──────── Material supplied

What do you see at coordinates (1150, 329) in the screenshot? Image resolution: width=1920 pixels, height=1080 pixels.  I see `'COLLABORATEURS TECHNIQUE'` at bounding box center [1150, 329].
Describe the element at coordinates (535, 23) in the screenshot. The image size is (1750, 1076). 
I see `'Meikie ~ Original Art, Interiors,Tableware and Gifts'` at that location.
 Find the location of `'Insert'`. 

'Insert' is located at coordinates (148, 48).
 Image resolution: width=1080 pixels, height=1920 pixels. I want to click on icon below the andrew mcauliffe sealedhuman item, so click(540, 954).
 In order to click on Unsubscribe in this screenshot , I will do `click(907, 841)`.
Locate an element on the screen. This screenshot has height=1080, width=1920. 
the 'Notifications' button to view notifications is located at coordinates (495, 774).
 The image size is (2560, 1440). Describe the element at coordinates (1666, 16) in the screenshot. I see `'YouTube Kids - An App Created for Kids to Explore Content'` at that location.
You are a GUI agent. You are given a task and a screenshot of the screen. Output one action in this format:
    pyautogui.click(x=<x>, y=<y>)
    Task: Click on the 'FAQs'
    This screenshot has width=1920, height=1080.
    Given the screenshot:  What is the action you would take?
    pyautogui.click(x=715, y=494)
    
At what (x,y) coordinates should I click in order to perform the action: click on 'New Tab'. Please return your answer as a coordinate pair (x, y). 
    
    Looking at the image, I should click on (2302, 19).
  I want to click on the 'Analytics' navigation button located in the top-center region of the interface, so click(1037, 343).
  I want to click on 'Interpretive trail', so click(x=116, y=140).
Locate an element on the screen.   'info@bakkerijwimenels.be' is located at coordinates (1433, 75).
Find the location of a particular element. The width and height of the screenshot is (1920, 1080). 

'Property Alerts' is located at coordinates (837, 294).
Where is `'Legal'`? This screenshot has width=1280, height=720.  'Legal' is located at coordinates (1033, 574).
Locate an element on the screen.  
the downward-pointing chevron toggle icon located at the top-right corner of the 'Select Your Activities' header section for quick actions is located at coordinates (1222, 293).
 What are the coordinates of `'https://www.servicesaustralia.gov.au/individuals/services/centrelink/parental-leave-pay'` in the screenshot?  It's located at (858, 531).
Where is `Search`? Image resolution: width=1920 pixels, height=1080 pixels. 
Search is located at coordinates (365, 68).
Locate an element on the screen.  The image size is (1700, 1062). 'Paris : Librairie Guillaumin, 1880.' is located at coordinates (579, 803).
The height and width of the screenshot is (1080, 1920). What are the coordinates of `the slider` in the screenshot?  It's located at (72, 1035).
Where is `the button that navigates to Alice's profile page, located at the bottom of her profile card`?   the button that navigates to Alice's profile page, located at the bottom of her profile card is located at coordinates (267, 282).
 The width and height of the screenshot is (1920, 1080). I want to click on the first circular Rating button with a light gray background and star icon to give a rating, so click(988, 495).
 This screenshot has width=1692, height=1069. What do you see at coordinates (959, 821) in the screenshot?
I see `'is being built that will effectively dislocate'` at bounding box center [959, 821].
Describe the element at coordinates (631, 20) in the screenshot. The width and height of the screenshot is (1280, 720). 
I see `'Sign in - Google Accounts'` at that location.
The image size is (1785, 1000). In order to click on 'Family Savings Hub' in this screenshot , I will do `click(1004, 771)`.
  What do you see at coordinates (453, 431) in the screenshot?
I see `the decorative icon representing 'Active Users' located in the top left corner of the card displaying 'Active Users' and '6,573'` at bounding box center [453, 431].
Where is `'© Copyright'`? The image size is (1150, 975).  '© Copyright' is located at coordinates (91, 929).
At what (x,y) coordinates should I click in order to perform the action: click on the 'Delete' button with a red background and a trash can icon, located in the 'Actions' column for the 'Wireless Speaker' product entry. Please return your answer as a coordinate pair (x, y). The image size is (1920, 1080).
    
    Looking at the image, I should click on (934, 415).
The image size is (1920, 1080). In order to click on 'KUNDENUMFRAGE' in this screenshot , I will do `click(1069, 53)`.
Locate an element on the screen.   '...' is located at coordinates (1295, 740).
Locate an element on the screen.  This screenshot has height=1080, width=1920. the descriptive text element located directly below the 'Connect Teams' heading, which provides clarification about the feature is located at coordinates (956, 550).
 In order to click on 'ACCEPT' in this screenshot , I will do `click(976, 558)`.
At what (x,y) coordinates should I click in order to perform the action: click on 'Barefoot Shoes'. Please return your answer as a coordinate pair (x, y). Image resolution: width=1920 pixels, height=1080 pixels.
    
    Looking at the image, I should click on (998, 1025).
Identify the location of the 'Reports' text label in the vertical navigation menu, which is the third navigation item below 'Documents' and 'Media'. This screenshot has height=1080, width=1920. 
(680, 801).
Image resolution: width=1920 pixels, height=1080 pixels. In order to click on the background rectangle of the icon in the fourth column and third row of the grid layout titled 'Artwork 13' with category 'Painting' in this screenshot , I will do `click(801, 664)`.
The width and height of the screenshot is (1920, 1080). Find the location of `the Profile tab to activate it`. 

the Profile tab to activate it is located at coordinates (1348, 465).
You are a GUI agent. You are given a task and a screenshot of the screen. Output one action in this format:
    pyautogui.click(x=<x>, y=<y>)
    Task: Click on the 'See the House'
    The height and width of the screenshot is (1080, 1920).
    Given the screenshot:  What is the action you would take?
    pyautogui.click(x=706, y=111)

────────────────

_Set problem_. Transcribe every line of the listing above, keeping each character and line break unchanged.

_Answer in full_.
What do you see at coordinates (1150, 329) in the screenshot? Image resolution: width=1920 pixels, height=1080 pixels.  I see `'COLLABORATEURS TECHNIQUE'` at bounding box center [1150, 329].
Describe the element at coordinates (535, 23) in the screenshot. The image size is (1750, 1076). 
I see `'Meikie ~ Original Art, Interiors,Tableware and Gifts'` at that location.
 Find the location of `'Insert'`. 

'Insert' is located at coordinates (148, 48).
 Image resolution: width=1080 pixels, height=1920 pixels. I want to click on icon below the andrew mcauliffe sealedhuman item, so click(540, 954).
 In order to click on Unsubscribe in this screenshot , I will do `click(907, 841)`.
Locate an element on the screen. This screenshot has height=1080, width=1920. 
the 'Notifications' button to view notifications is located at coordinates (495, 774).
 The image size is (2560, 1440). Describe the element at coordinates (1666, 16) in the screenshot. I see `'YouTube Kids - An App Created for Kids to Explore Content'` at that location.
You are a GUI agent. You are given a task and a screenshot of the screen. Output one action in this format:
    pyautogui.click(x=<x>, y=<y>)
    Task: Click on the 'FAQs'
    This screenshot has width=1920, height=1080.
    Given the screenshot:  What is the action you would take?
    pyautogui.click(x=715, y=494)
    
At what (x,y) coordinates should I click in order to perform the action: click on 'New Tab'. Please return your answer as a coordinate pair (x, y). 
    
    Looking at the image, I should click on (2302, 19).
  I want to click on the 'Analytics' navigation button located in the top-center region of the interface, so click(1037, 343).
  I want to click on 'Interpretive trail', so click(x=116, y=140).
Locate an element on the screen.   'info@bakkerijwimenels.be' is located at coordinates (1433, 75).
Find the location of a particular element. The width and height of the screenshot is (1920, 1080). 

'Property Alerts' is located at coordinates (837, 294).
Where is `'Legal'`? This screenshot has width=1280, height=720.  'Legal' is located at coordinates (1033, 574).
Locate an element on the screen.  
the downward-pointing chevron toggle icon located at the top-right corner of the 'Select Your Activities' header section for quick actions is located at coordinates (1222, 293).
 What are the coordinates of `'https://www.servicesaustralia.gov.au/individuals/services/centrelink/parental-leave-pay'` in the screenshot?  It's located at (858, 531).
Where is `Search`? Image resolution: width=1920 pixels, height=1080 pixels. 
Search is located at coordinates (365, 68).
Locate an element on the screen.  The image size is (1700, 1062). 'Paris : Librairie Guillaumin, 1880.' is located at coordinates (579, 803).
The height and width of the screenshot is (1080, 1920). What are the coordinates of `the slider` in the screenshot?  It's located at (72, 1035).
Where is `the button that navigates to Alice's profile page, located at the bottom of her profile card`?   the button that navigates to Alice's profile page, located at the bottom of her profile card is located at coordinates (267, 282).
 The width and height of the screenshot is (1920, 1080). I want to click on the first circular Rating button with a light gray background and star icon to give a rating, so click(988, 495).
 This screenshot has width=1692, height=1069. What do you see at coordinates (959, 821) in the screenshot?
I see `'is being built that will effectively dislocate'` at bounding box center [959, 821].
Describe the element at coordinates (631, 20) in the screenshot. The width and height of the screenshot is (1280, 720). 
I see `'Sign in - Google Accounts'` at that location.
The image size is (1785, 1000). In order to click on 'Family Savings Hub' in this screenshot , I will do `click(1004, 771)`.
  What do you see at coordinates (453, 431) in the screenshot?
I see `the decorative icon representing 'Active Users' located in the top left corner of the card displaying 'Active Users' and '6,573'` at bounding box center [453, 431].
Where is `'© Copyright'`? The image size is (1150, 975).  '© Copyright' is located at coordinates (91, 929).
At what (x,y) coordinates should I click in order to perform the action: click on the 'Delete' button with a red background and a trash can icon, located in the 'Actions' column for the 'Wireless Speaker' product entry. Please return your answer as a coordinate pair (x, y). The image size is (1920, 1080).
    
    Looking at the image, I should click on (934, 415).
The image size is (1920, 1080). In order to click on 'KUNDENUMFRAGE' in this screenshot , I will do `click(1069, 53)`.
Locate an element on the screen.   '...' is located at coordinates (1295, 740).
Locate an element on the screen.  This screenshot has height=1080, width=1920. the descriptive text element located directly below the 'Connect Teams' heading, which provides clarification about the feature is located at coordinates (956, 550).
 In order to click on 'ACCEPT' in this screenshot , I will do `click(976, 558)`.
At what (x,y) coordinates should I click in order to perform the action: click on 'Barefoot Shoes'. Please return your answer as a coordinate pair (x, y). Image resolution: width=1920 pixels, height=1080 pixels.
    
    Looking at the image, I should click on (998, 1025).
Identify the location of the 'Reports' text label in the vertical navigation menu, which is the third navigation item below 'Documents' and 'Media'. This screenshot has height=1080, width=1920. 
(680, 801).
Image resolution: width=1920 pixels, height=1080 pixels. In order to click on the background rectangle of the icon in the fourth column and third row of the grid layout titled 'Artwork 13' with category 'Painting' in this screenshot , I will do `click(801, 664)`.
The width and height of the screenshot is (1920, 1080). Find the location of `the Profile tab to activate it`. 

the Profile tab to activate it is located at coordinates (1348, 465).
You are a GUI agent. You are given a task and a screenshot of the screen. Output one action in this format:
    pyautogui.click(x=<x>, y=<y>)
    Task: Click on the 'See the House'
    The height and width of the screenshot is (1080, 1920).
    Given the screenshot:  What is the action you would take?
    pyautogui.click(x=706, y=111)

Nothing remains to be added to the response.